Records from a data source

BEGIN

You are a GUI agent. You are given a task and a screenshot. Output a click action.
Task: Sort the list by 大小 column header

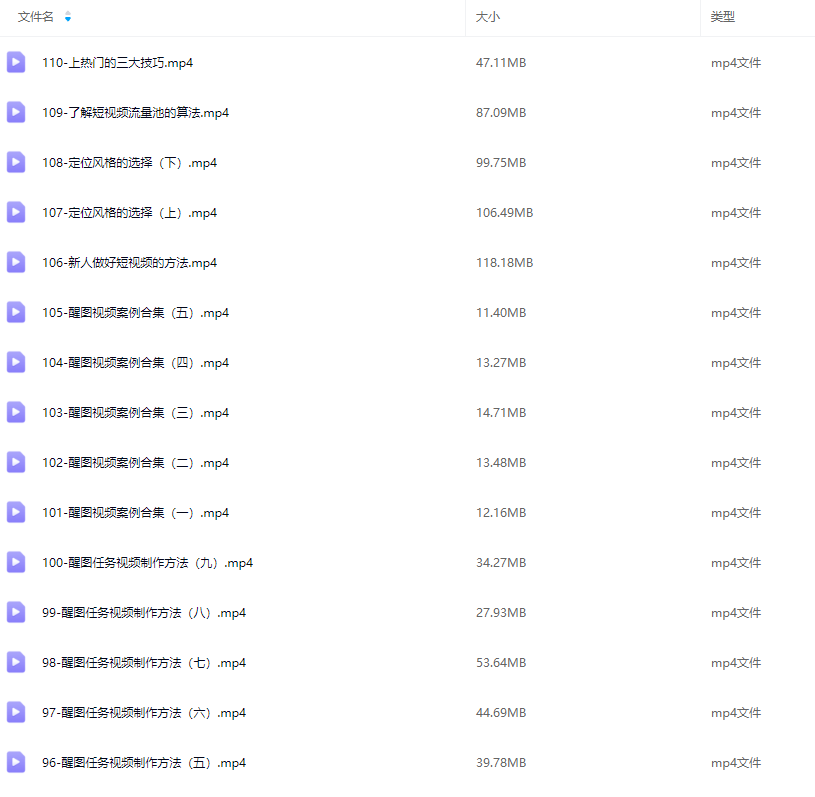(x=488, y=17)
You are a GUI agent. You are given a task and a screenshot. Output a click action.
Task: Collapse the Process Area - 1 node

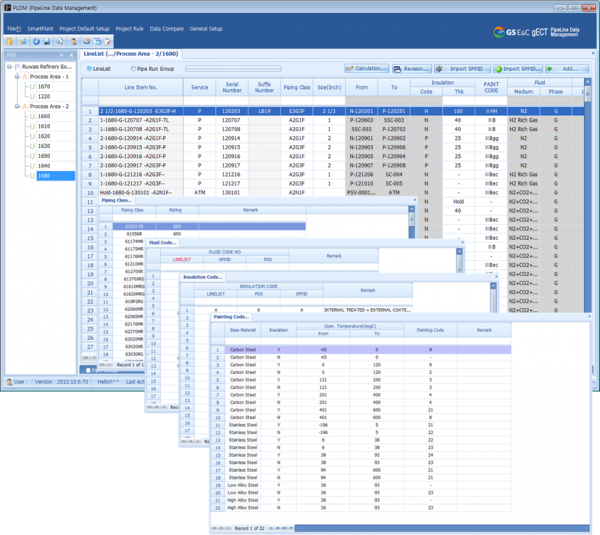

END

### TASK DIRECTIONS
Pictures don't belong in the copy. Transcribe every record exactly as it appears.

### WRITTEN REPLY
You are a GUI agent. You are given a task and a screenshot. Output a click action.
Task: Sort the list by 大小 column header

(x=488, y=17)
You are a GUI agent. You are given a task and a screenshot. Output a click action.
Task: Collapse the Process Area - 1 node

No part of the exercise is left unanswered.